(Pixel coordinate grounding data)
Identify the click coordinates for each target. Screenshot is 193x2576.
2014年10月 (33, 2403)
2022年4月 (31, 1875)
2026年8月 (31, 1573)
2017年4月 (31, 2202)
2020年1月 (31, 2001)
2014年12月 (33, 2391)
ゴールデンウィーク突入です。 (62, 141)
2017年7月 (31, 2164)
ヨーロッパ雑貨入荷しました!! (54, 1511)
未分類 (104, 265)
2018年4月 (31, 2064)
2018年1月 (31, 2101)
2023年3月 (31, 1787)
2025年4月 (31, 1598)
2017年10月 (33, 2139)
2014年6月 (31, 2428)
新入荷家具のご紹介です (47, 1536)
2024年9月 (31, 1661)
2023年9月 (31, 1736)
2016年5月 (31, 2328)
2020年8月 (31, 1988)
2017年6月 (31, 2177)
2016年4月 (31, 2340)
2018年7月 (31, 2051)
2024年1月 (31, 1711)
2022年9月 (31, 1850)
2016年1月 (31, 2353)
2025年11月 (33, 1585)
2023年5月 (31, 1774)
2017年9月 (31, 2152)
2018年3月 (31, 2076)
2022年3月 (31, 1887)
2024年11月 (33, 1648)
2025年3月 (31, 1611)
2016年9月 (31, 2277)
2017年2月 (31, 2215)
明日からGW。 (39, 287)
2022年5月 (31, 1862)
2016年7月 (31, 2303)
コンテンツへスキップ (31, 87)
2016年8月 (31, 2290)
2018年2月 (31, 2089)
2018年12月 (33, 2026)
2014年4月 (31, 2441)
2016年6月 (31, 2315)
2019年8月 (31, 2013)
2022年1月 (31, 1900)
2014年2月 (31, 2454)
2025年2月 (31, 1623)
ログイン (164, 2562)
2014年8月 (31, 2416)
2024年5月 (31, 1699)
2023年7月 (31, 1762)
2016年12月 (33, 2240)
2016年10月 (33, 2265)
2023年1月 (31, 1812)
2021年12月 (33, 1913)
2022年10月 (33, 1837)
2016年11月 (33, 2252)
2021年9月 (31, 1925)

(Problem details) Word for word, copy out the records.

(Problem solution)
Identify the click coordinates for each target. Screenshot is 193x2576.
2014年10月 (33, 2403)
2022年4月 (31, 1875)
2026年8月 (31, 1573)
2017年4月 (31, 2202)
2020年1月 (31, 2001)
2014年12月 (33, 2391)
ゴールデンウィーク突入です。 (62, 141)
2017年7月 (31, 2164)
ヨーロッパ雑貨入荷しました!! (54, 1511)
未分類 (104, 265)
2018年4月 (31, 2064)
2018年1月 (31, 2101)
2023年3月 (31, 1787)
2025年4月 (31, 1598)
2017年10月 (33, 2139)
2014年6月 (31, 2428)
新入荷家具のご紹介です (47, 1536)
2024年9月 (31, 1661)
2023年9月 (31, 1736)
2016年5月 (31, 2328)
2020年8月 (31, 1988)
2017年6月 (31, 2177)
2016年4月 (31, 2340)
2018年7月 (31, 2051)
2024年1月 (31, 1711)
2022年9月 (31, 1850)
2016年1月 (31, 2353)
2025年11月 (33, 1585)
2023年5月 (31, 1774)
2017年9月 (31, 2152)
2018年3月 (31, 2076)
2022年3月 (31, 1887)
2024年11月 (33, 1648)
2025年3月 (31, 1611)
2016年9月 (31, 2277)
2017年2月 (31, 2215)
明日からGW。 (39, 287)
2022年5月 (31, 1862)
2016年7月 (31, 2303)
コンテンツへスキップ (31, 87)
2016年8月 (31, 2290)
2018年2月 (31, 2089)
2018年12月 (33, 2026)
2014年4月 (31, 2441)
2016年6月 (31, 2315)
2019年8月 (31, 2013)
2022年1月 (31, 1900)
2014年2月 (31, 2454)
2025年2月 (31, 1623)
ログイン (164, 2562)
2014年8月 (31, 2416)
2024年5月 (31, 1699)
2023年7月 (31, 1762)
2016年12月 (33, 2240)
2016年10月 (33, 2265)
2023年1月 (31, 1812)
2021年12月 (33, 1913)
2022年10月 (33, 1837)
2016年11月 (33, 2252)
2021年9月 (31, 1925)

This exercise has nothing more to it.